Pixel coordinate grounding data:
-.-.-
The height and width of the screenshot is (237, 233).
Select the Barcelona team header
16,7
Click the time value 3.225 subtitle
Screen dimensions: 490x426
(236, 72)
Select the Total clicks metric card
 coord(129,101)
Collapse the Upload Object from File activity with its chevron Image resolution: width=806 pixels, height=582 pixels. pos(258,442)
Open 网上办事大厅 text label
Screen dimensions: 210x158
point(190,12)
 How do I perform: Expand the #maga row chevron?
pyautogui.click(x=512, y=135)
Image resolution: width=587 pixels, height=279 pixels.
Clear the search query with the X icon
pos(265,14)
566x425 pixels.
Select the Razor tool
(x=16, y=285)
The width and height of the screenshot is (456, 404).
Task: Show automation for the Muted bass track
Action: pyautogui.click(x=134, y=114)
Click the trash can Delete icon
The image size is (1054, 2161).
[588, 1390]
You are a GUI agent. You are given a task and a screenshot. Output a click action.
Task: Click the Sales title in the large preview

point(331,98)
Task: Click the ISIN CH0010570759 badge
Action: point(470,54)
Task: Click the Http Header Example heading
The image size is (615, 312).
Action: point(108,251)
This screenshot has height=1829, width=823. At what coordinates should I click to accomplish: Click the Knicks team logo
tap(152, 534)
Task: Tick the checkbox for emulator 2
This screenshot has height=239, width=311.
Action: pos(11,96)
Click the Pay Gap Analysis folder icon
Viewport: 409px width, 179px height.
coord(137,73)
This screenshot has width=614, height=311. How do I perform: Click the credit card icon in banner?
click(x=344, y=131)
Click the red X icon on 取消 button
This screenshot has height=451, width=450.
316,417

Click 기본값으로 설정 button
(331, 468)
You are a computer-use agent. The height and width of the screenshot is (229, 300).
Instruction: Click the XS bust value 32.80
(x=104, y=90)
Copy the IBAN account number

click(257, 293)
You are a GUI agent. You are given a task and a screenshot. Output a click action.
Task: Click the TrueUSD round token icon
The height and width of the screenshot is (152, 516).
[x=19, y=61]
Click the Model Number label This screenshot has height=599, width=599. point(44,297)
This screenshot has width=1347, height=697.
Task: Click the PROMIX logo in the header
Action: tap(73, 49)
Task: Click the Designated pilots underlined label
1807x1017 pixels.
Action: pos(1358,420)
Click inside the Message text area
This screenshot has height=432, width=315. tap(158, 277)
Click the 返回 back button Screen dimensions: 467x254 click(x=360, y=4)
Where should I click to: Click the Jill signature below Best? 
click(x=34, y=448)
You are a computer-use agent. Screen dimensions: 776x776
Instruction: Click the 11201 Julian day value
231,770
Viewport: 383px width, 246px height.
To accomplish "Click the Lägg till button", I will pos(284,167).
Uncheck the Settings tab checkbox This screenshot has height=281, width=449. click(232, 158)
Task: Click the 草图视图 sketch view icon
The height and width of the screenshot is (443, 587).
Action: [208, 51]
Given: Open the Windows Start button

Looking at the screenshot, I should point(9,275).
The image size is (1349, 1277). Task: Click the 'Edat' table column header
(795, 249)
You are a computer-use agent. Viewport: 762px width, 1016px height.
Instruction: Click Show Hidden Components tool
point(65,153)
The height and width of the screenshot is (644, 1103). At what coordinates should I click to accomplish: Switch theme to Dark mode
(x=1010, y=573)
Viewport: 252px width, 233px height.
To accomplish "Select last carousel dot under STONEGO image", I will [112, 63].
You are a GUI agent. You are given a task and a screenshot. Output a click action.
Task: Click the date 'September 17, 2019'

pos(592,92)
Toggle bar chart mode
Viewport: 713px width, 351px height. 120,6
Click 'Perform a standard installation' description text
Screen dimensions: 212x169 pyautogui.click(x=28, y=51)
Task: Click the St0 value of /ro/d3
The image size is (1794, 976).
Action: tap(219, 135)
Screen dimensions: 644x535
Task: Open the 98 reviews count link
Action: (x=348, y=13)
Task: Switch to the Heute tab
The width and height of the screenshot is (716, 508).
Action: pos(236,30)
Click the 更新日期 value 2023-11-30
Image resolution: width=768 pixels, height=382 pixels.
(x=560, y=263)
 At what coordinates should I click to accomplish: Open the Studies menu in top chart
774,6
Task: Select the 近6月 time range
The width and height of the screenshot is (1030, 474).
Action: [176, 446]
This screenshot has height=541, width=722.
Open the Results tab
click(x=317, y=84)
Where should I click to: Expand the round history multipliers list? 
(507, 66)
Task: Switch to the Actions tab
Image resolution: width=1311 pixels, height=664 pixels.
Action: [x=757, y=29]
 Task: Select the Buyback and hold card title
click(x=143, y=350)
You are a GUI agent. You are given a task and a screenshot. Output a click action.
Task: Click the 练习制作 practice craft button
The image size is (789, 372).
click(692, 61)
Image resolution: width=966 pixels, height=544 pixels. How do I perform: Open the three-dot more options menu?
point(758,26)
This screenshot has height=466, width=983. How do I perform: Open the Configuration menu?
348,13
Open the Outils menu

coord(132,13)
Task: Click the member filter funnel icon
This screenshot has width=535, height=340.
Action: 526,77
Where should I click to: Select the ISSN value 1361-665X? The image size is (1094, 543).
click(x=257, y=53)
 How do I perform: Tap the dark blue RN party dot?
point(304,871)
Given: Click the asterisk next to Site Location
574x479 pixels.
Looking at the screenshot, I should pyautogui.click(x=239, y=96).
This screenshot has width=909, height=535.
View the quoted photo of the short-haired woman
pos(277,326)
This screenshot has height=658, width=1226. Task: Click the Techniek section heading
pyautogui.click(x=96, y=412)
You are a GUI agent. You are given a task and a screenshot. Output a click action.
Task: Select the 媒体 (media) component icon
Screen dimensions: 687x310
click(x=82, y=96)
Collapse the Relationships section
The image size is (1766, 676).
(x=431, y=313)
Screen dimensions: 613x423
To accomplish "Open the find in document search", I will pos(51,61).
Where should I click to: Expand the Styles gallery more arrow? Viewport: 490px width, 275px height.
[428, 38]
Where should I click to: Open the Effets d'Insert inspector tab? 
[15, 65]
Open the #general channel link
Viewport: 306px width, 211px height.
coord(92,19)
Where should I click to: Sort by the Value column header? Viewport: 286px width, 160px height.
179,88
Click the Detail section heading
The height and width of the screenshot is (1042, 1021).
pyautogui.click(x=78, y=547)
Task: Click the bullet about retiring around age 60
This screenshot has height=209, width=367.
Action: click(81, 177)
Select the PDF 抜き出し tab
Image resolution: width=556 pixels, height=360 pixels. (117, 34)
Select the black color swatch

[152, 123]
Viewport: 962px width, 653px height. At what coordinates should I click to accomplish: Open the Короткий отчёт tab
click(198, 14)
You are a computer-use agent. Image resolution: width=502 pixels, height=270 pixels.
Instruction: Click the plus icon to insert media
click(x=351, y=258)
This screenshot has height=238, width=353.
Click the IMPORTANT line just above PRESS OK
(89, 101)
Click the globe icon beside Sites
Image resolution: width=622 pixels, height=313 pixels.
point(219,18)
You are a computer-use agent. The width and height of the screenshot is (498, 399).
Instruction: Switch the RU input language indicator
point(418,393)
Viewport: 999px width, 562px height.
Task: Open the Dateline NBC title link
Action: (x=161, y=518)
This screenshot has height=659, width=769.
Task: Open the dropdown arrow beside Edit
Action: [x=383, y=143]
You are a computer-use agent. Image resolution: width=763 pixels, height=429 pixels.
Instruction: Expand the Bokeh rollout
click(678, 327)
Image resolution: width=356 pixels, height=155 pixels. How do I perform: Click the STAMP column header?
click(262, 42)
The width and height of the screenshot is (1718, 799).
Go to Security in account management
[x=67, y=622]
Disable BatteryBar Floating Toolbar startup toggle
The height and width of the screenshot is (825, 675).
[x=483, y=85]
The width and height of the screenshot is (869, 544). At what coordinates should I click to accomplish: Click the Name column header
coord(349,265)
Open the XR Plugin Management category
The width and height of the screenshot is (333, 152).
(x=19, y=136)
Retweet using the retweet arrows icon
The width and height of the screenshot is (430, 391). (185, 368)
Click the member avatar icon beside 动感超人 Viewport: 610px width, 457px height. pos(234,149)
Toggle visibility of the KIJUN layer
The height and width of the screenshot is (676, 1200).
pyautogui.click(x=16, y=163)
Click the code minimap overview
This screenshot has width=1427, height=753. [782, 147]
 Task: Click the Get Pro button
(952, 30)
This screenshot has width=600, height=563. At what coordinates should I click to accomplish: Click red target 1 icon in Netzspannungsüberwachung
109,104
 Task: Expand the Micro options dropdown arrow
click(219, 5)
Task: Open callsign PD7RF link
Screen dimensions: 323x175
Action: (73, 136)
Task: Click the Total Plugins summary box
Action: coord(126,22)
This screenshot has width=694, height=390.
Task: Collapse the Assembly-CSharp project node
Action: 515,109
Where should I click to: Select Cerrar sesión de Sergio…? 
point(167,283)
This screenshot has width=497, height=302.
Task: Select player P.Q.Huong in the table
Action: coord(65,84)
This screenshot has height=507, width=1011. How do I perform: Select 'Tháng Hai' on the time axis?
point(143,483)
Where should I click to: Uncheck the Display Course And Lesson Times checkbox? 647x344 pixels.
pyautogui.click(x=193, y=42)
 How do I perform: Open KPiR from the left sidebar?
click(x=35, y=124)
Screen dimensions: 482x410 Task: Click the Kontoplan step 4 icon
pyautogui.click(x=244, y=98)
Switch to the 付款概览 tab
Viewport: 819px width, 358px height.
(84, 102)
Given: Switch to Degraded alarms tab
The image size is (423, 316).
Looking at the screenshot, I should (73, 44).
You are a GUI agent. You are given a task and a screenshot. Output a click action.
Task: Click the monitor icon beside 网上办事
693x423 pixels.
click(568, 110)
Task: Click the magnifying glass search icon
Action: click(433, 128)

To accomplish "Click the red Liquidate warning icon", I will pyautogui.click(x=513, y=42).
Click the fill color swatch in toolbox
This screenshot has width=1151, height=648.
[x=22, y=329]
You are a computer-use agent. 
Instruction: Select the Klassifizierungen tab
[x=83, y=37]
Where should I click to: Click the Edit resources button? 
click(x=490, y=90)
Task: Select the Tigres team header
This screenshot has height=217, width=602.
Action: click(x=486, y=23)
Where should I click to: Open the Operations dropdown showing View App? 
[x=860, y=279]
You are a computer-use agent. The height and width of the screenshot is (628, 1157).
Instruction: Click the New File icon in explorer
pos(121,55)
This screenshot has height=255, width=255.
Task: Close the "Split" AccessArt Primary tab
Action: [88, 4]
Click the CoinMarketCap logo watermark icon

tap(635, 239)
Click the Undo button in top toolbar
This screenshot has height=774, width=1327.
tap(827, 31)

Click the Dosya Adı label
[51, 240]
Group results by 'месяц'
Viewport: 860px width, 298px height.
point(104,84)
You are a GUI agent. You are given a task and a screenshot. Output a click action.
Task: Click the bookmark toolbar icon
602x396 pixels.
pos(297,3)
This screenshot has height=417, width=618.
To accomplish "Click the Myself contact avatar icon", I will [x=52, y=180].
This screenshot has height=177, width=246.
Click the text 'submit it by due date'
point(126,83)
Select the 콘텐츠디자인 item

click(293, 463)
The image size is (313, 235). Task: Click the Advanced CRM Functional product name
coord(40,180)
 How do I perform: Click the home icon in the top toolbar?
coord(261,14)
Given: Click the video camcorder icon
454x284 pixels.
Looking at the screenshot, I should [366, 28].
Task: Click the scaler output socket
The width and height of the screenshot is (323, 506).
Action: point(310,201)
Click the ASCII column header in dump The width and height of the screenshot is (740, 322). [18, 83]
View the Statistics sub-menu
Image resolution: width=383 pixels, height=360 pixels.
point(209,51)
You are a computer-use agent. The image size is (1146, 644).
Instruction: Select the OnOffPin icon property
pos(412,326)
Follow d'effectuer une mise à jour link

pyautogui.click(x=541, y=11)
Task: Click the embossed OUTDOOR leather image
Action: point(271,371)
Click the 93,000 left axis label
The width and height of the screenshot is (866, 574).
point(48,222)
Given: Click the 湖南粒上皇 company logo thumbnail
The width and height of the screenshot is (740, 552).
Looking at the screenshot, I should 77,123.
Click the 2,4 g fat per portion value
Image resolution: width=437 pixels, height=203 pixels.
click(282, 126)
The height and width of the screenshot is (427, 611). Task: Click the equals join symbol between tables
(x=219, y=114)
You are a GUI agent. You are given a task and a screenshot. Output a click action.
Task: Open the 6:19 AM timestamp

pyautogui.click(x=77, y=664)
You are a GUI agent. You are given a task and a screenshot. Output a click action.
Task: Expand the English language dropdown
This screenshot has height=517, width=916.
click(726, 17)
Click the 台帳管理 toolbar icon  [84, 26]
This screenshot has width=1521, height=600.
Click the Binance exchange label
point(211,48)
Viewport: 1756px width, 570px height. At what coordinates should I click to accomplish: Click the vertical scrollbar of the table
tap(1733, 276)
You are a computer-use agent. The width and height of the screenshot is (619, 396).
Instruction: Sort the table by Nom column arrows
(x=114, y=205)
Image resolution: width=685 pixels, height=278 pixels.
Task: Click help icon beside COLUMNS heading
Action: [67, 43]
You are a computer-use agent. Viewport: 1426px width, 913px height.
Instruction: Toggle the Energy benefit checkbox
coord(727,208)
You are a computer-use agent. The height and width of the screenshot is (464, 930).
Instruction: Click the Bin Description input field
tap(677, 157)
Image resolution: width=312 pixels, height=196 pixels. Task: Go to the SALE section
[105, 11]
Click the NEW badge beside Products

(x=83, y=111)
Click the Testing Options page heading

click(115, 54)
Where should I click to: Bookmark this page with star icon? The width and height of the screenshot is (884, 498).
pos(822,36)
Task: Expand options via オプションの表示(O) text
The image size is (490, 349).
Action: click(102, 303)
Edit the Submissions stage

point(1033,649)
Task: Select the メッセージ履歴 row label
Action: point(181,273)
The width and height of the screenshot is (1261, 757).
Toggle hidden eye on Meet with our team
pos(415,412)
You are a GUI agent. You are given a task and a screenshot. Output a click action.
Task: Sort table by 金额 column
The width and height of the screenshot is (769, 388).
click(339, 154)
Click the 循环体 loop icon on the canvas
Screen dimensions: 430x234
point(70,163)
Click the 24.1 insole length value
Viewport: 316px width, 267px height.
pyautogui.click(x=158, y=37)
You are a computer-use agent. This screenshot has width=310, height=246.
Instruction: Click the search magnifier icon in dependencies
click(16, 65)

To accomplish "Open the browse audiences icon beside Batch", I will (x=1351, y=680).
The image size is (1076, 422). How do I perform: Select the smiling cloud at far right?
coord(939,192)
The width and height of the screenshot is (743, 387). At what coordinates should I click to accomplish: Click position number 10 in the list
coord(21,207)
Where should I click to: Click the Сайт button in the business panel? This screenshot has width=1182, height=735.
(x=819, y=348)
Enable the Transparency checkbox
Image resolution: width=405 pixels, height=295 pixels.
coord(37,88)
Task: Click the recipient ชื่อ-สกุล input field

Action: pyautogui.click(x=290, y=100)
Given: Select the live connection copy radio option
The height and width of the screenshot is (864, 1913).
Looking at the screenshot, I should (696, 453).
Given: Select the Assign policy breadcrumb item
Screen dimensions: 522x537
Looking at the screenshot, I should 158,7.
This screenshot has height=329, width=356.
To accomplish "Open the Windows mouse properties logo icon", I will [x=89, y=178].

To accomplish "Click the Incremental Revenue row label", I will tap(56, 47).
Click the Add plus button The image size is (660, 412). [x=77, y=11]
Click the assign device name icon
-.-.-
Work instructions ->
Word for word, restate the data above from its first line down to and including the line with "566x425 pixels.".

Response to the task ->
The height and width of the screenshot is (237, 233).
Select the Barcelona team header
16,7
Click the time value 3.225 subtitle
Screen dimensions: 490x426
(236, 72)
Select the Total clicks metric card
 coord(129,101)
Collapse the Upload Object from File activity with its chevron Image resolution: width=806 pixels, height=582 pixels. pos(258,442)
Open 网上办事大厅 text label
Screen dimensions: 210x158
point(190,12)
 How do I perform: Expand the #maga row chevron?
pyautogui.click(x=512, y=135)
Image resolution: width=587 pixels, height=279 pixels.
Clear the search query with the X icon
pos(265,14)
566x425 pixels.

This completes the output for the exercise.